Find upper and lower bound 
$\sqrt 3 = 1.73$ is correct to 3 significant figures. Find the upper and lower bounds of  $$\frac{\sqrt 3-1}{2+\sqrt 3}$$ rounding your answers to 3 significant figures.


I'm confused here as:
UB of √3=1.735
LB of √3=1.725
I think:
UB of (√3-1)/(2+√3)  =(1.735-1)/(2+1.725)=0.1973…=0.197 (3sf)
LB of (√3-1)/(2+√3)  =(1.725-1)/(2+1.735)=0.1941…=0.194 (3sf)
What I'm confused with is if e.g. to find UB of fraction, I want to do maximum/minimum.
But surely, once I've said I've taken the maximum 1.735, and if that is indeed the value of √3, then I should also use that 1.735 in denominator (and not 1.725). It doesn't make sense to me in this context why we should take 1.725 in the denominator.
As there is no way the value given the approximation to √3 could ever be 0.1973....so it seems silly to have (1.735-1)/(2+1.725).....not saying though it should be (1.735-1)/(2+1.735) (it could be some other value in the range 1.725 to 1.735, but that the value should be consistent??
Or are we in such questions, just taking the worst case and best case scenarios, even if they are in no way plausible?
Not sure if my question makes sense...
 A: So you don't know much about $\alpha=\sqrt{3}$ except that $1.725\le\alpha\le 1.735$, and you are asked to estimate $\beta=\frac{\alpha-1}{2+\alpha}$. In other words, to produce some hard bounds $L$ and $U$ such that you can prove $L\le\beta\le U$, and hopefully $U-L$ is not "too big".
Surely: $\frac{1.725-1}{2+1.735}\le\frac{\alpha-1}{2+\alpha}\le\frac{1.735-1}{2+1.725}$, i.e. $0.1941\ldots\le\beta\le 0.1973\ldots$ so you have got some upper and lower bounds.
You can also break down $\beta=\frac{\alpha-1}{2+\alpha}=\frac{\alpha+2-3}{2+\alpha}=1-\frac{3}{2+\alpha}$. In that case: $1-\frac{3}{2+1.725}\le\beta\le 1-\frac{3}{2+1.735}$, i.e. $0.19463\ldots\le\beta\le 0.19678\ldots$. You have got different (and actually tighter) upper and lower bounds.
You can also get some estimates if you rationalize the expression for $\beta$: $\beta=\frac{\alpha-1}{2+\alpha}=\frac{(\alpha-1)(2-\alpha)}{(2+\alpha)(2-\alpha)}=3\alpha-5$ (using $\alpha^2=3$), so $3\cdot 1.725-5\le\beta\le 3\cdot 1.735-5$, i.e. $0.175\le\beta\le 0.205$ - now those are very much looser than the first ones.

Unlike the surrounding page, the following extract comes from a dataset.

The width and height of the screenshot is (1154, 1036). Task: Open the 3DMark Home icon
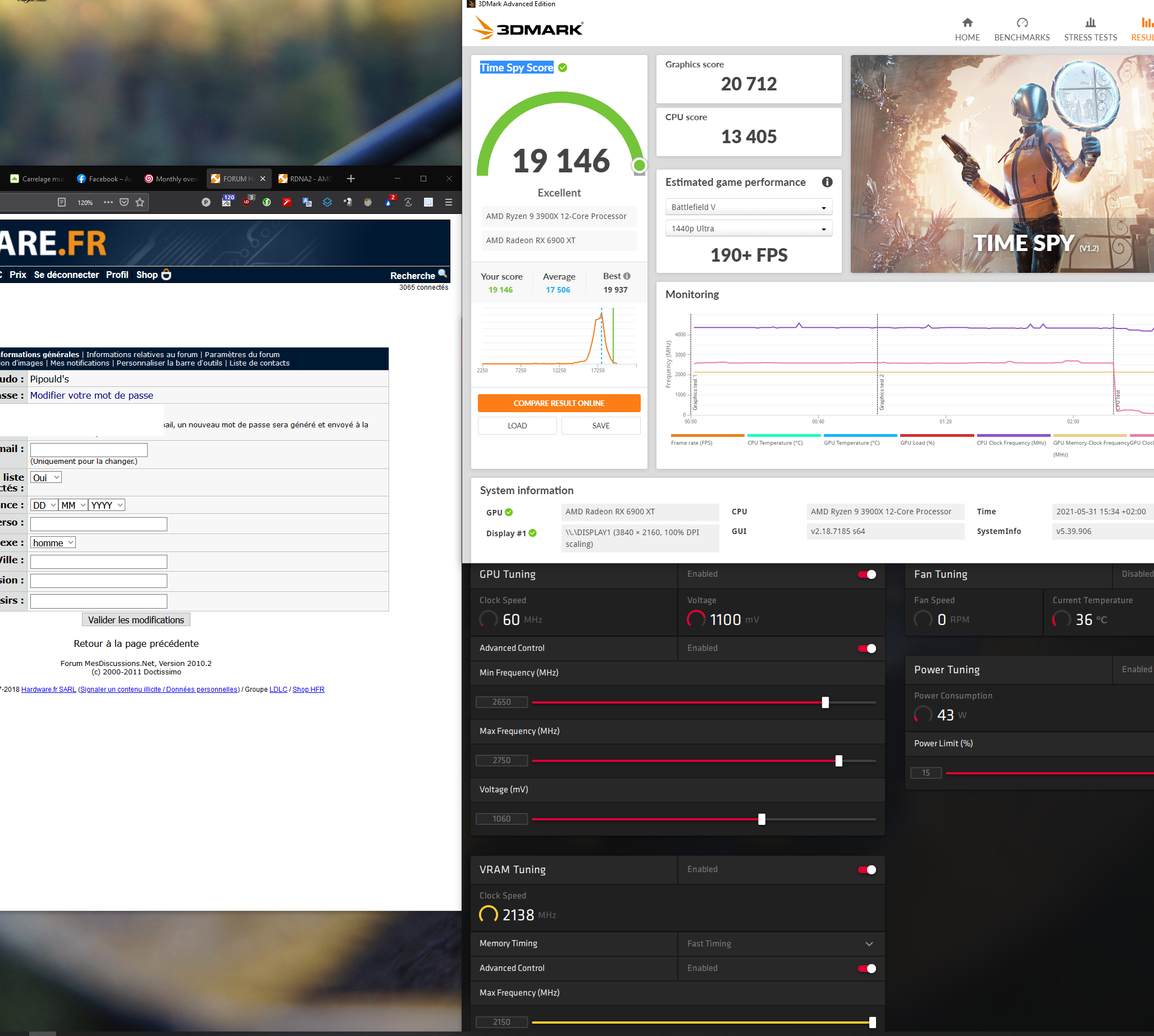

All of those solutions do the job in some sense, because, of course, $\beta=0.19615\ldots$ and it fits all of those intervals. Now, which one would be admitted in your class/your exam etc.? I don't know and I cannot advise you about that. Looks like the first approach is a standard procedure that is expected to be known by the students. The second and third procedure rely on transforming the expression for $\beta$, which may not be possible in general case. Also not all transforms are born equal: the second procedure yielded better estimate than the first, so I believe it would be unfair to be marked down. I am not sure, if someone came up with the third solution, how this should be marked: the estimate is way worse (by an order of magnitude) than even the "standard" first solution.

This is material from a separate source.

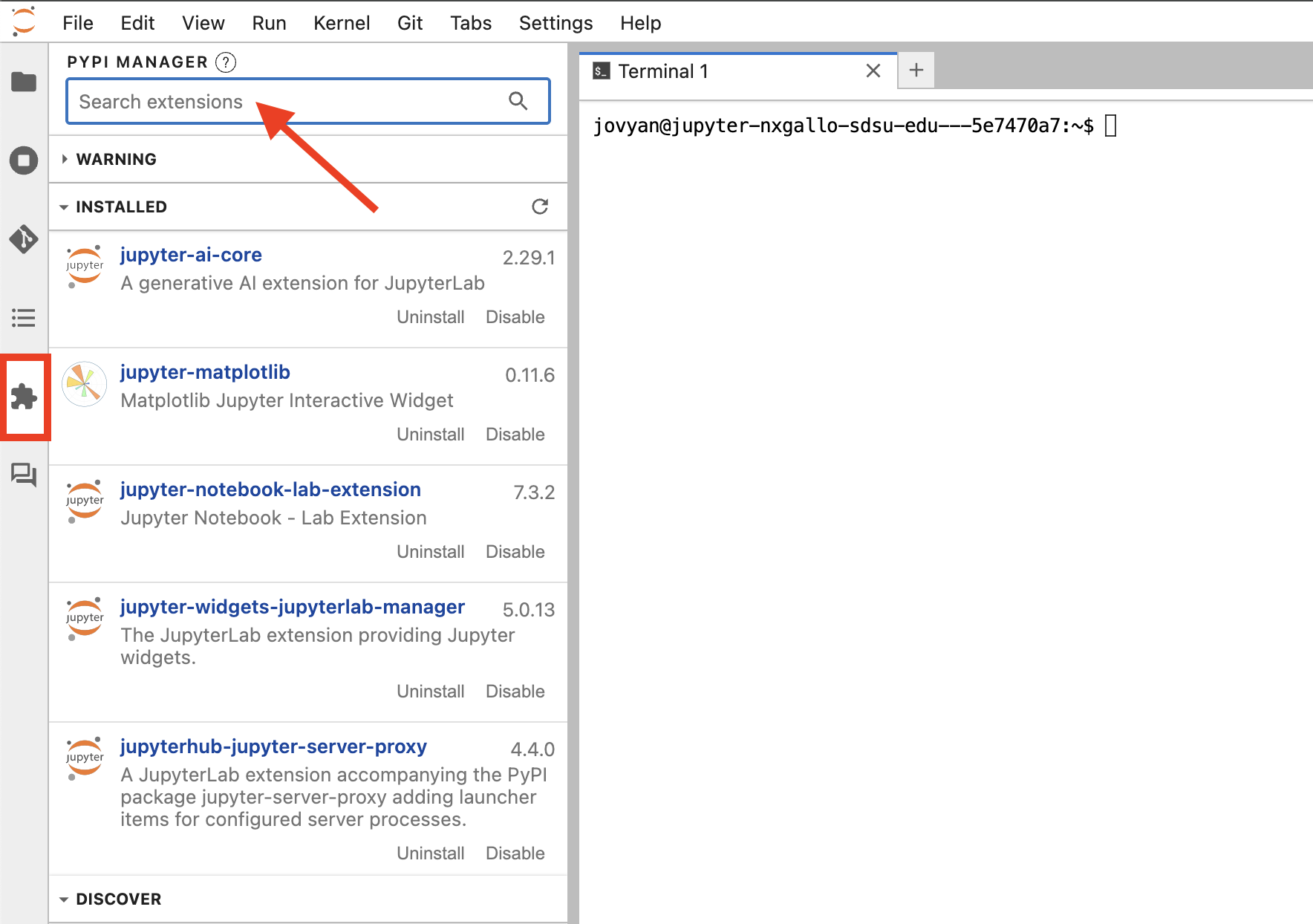Screen dimensions: 1313x924
Task: Open Extension Manager puzzle icon
Action: tap(24, 397)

Outside of school, in real life, of course, you will be looking for the best estimate you can find, with the information given, within the time you've got allocated. You will be judged based on whether what you came up with is good enough for some purpose. Depending on the circumstances, even a fast-and-loose estimate ("worst case" or whatever you may want to call it) may go a long way.